Floyd-Conor also isn’t a UFC event in the traditional sense. UFC shows tend to be moderately priced and more accessible to the average fan.
Mayweather-McGregor, at least at the live, in person, level is an event designed for the rich and famous to celebrate the rich and famous. Mayweather, himself, reportedly made the conscious decision to price the tickets above what normal fans could ever justify paying for a one night event. “The Money Fight” is for the 1% and the rest of us will be allowed to peek in, through a TV screen—for a price.
Really, this is not all that different from how boxing always operates at the pay-per-view level. Tickets to the arenas are jacked up, forcing interested parties to pay a hefty price for live access with everyone else forced to pay for the privilege of watching from home.

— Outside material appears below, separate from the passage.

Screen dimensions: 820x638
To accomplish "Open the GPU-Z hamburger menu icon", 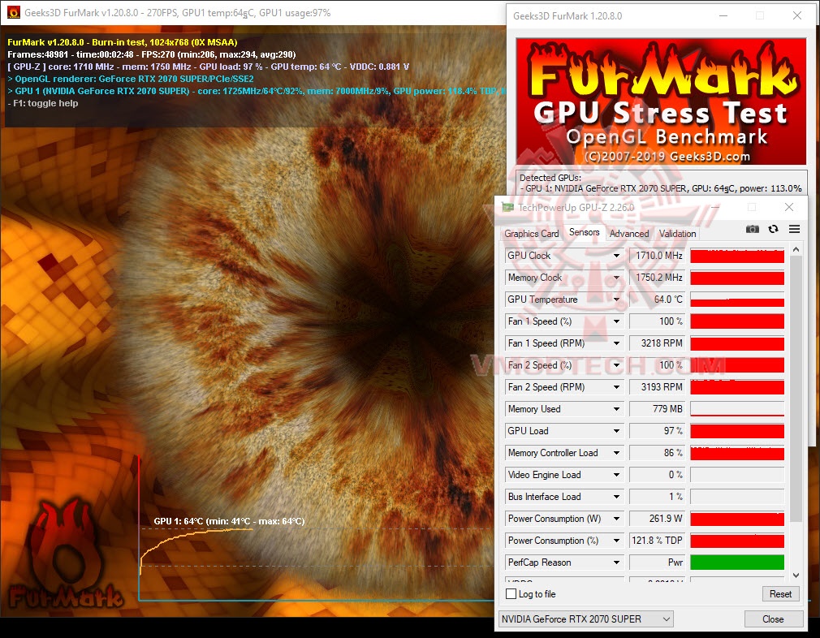I will [x=794, y=229].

The difference with Mayweather-McGregor is that nobody’s pretending that this ISN’T, first and foremost, a money grab. That could actually be seen as a good thing, if you’re a “glass half full” kind of guy. Whether the event will actually be worth the money asked to watch it is a question asked of every event, regardless of how large or small. Boxing IS a business, after all. Don’t doubt for a second that any promoter, promoting any show, would be looking to charge Mayweather-McGregor prices for a seat if they could.
So, before celebrating the defeat of “The Money Fight,” just sit back and accept reality.
Mayweather and McGregor and everyone else involved in the mega-event WILL make their money. The fight IS going to happen. Whining over the sanctity of the game or even the quality of the actual match-up will not matter one bit. Boxing “purists” can either choose to deal with what’s going to happen and maybe even make the best of it or figure out a way to tune it out completely until the whole thing is over.